A new alcohol tax – and why it won’t work in South Africa

Health minister Dr Zweli Mkhize says that his department has previously looked at using alcohol and other sin taxes to help fund the country’s healthcare sector.

Mkhize was responding in a written parliamentary Q&A in which he was asked whether his department had considered an alcohol tax to fund the impact of alcohol on the budget of his department.

The impact of alcohol on the healthcare sector was thrown into the spotlight in recent months as the country grappled with the coronavirus pandemic.

The health minister said the proposal of using taxes from alcohol to fund healthcare services is referred to as ‘earmarking’ and has been looked at historically, but faces hurdles with the National Treasury.


“The earmarking is usually legislated and would usually lead to all or a portion of the funds being used to finance healthcare services in general or a specific aspect of healthcare, e.g messaging on the harmful effects of alcohol.

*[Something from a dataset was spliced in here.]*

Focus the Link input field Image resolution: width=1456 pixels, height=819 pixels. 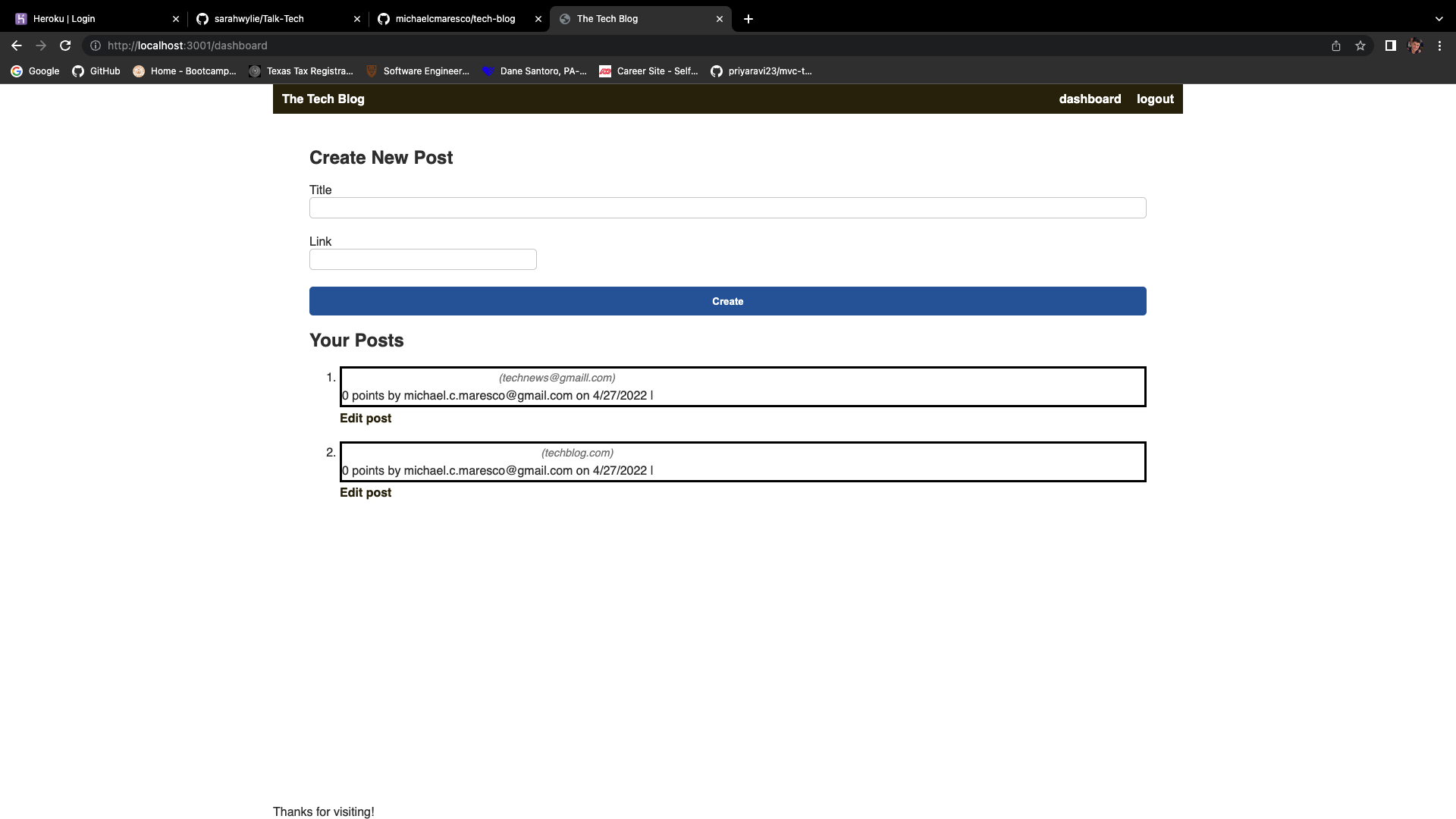[x=422, y=259]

This legislative mandate lies with the minister of Finance,” he said.

Mkhize confirmed that the Department of Health has historically raised the earmarking of sin taxes – including alcohol, tobacco, sugar – as an option with the National Treasury. However, he said the National Treasury has been reluctant to accept the proposal, citing the following reasons:

  • It introduces rigidities in the budgetary process, limiting the availability of funds for alternative and (sometimes) more urgent purposes;

  • It can lead to waste of resources when not carefully planned by the recipient institution/ programme;

  • When tax revenue collection is low then the dependent programme will be negatively affected;

  • This may result in fragmentation of pooling and similar demands from other sectors;

  • Will eventually shrink as consumption of harmful/unhealthy products declines.

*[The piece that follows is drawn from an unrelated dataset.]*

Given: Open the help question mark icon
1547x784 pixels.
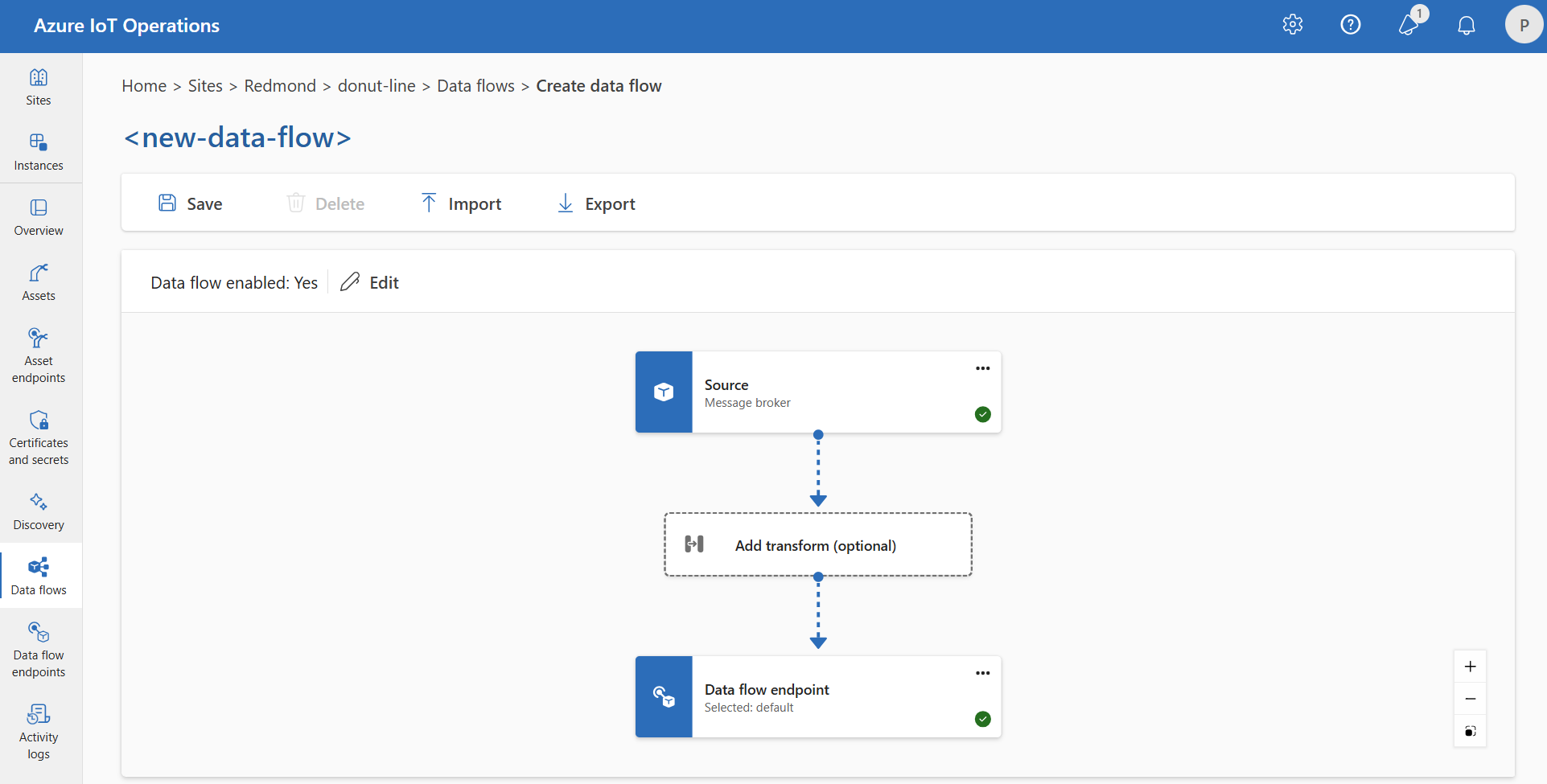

The impact of alcohol and the coronavirus

South Africa has relaxed some of its rules around the sale of alcohol under level 1 lockdown – however, some restrictions remain in place in what the liquor industry has called a ‘punch in the gut’.

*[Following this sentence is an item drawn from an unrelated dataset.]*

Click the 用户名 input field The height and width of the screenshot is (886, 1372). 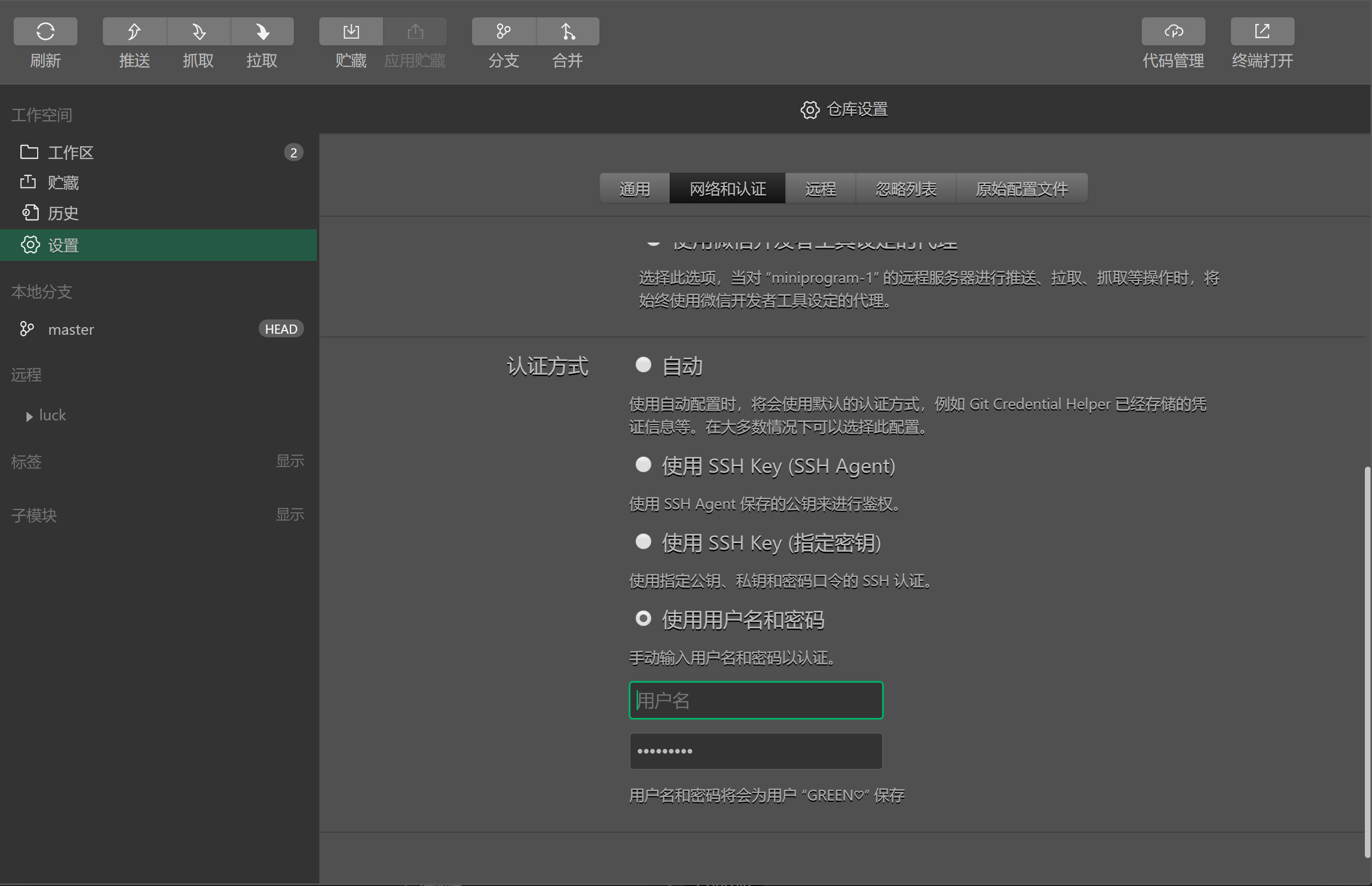[756, 700]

Under the country’s move to a level 1 lockdown, alcohol for home consumption can be sold between 09h00 – 17h00 from Monday to Friday. On-site consumption will be allowed subject to adherence to the evening curfew which runs from 00h00 – 04h00. Explaining the continued restrictions, Cooperative governance minister Nkosazana Dlamini-Zuma says that the government is proceeding with caution when it comes to opening up alcohol sales in South Africa under lockdown level 1. “Alcohol sales are restricted so that we don’t do it in a ‘bang’ and find that there are unforeseen problems as there have been in the past,” she said. The minister referenced when alcohol sales opened up the first time, under lockdown level 3. She said when that happened, trauma cases went up, which later led to sales again being banned temporarily. At the time, hospitals were under severe pressure, she said. Despite healthcare facilities not being under the same pressure now, the government was learning from the past and opted to proceed with caution. Alcohol sales will open up gradually, she said. When asked about criticism from those operating in the alcohol industry such as wine farms, who say that the weekend prohibitions would negatively impact their businesses, Dlamini-Zuma said there were no exemptions to the regulations.